Watership Down (1978)

After the folkloric opening detailing the history of the world from the rabbits’ perspective, the titles make it clear that this is the rural landscape as it really is and not simply a chocolate-box vision. At first, visuals of rolling fields fill the screen, almost idyllic in their watercolour designs. The shot continues but, cutting back slowly, the screen draws through the steelwork of a cable pylon, allowing the full view onto the valley before the film’s title appears on screen.

That such an important moment is marked by an object once regularly excluded from depictions of the landscape is telling. The pylon later makes a further appearance, as a marker when leading the dog back to the fascist warren, with an incredibly beautiful and dream-like shot looking up through the structure’s cone. A tree could have easily been used to mark this sequence, but the manmade object that holds up the valley’s humming wires was chosen instead.

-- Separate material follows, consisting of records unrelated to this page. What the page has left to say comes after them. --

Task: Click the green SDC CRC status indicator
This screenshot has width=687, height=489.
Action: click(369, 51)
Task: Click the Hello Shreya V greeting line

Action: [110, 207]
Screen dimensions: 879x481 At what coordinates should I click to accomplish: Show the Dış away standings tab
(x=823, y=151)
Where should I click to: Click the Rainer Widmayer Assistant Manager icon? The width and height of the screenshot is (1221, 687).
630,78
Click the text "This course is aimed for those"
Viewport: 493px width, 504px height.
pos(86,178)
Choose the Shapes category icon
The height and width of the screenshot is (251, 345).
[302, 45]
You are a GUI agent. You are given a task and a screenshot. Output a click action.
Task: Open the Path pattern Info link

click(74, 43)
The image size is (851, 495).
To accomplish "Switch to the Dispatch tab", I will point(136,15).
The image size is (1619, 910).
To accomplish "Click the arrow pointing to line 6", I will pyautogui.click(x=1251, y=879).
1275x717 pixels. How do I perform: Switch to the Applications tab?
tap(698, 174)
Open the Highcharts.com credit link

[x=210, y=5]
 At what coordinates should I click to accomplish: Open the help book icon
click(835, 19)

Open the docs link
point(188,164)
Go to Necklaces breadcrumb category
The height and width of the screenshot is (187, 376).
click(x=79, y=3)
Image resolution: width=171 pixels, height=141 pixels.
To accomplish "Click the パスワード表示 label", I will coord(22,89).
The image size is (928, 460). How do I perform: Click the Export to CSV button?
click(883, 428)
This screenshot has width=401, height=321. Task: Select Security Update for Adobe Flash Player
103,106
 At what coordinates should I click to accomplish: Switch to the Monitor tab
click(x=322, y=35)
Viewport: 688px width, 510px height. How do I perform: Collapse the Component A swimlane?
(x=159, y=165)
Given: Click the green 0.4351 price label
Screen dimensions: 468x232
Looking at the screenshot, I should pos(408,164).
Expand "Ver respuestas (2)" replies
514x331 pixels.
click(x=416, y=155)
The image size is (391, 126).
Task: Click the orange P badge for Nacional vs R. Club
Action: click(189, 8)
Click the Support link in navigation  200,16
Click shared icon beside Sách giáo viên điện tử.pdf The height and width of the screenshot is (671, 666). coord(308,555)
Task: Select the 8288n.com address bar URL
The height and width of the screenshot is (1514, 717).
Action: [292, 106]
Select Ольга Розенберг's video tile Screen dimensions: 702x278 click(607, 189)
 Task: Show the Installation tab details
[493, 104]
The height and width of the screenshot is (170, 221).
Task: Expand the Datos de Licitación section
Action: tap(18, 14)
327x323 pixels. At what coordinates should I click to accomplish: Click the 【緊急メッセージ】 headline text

Similar objects appear throughout Watership Down, portrayed as an almost organic part of the landscape. This is surprising considering the main crux of the narrative depends on the destruction of the first warren by land developers, where, as Fiver sees in his vision, “The field is covered in blood.” Barbed wire fences litter and border almost every pasture, tarmac roads cut through the grass with their deadly cars, and the rusting old ironwork of a graveyard breaks the skyline. This is the reality of the landscape: corroded, messy but all as much a part of the environment as the trees and the hills.

Watership Down (1978)

Watership Down’s sense of the land being chaotic has had a profound effect on many rural-set dramas after it. You can see its message in the drama of TV’s The Animals of Farthing Wood (1993-95) as well as in more edgy rural films such as Andrew Grieve’s On the Black Hill (1987) and Andrew Kötting’s This Filthy Earth (2001). Even in the recent spate of brutal countryside films, including Guy Myhill’s The Goob (2014), Hope Dickson Leach’s The Levelling (2016) and Francis Lee’s God’s Own Country (2017), the portrayal of landscape has a lot in common with Watership Down. But with its wealth of mud and blood, surprisingly it’s Rosen’s film that’s the most visceral.

This attitude to the landscape had some cinematic precursors – Philip Trevelyan’s The Moon and the Sledgehammer (1971) and David Gladwell’s Requiem for a Village (1975) both spring to mind. But as (ostensibly) a family film, Watership Down reached a far wider audience, playing an influential role in deromanticising the British countryside on film. At once, pylons and barbed wire took their place among the fields and hills.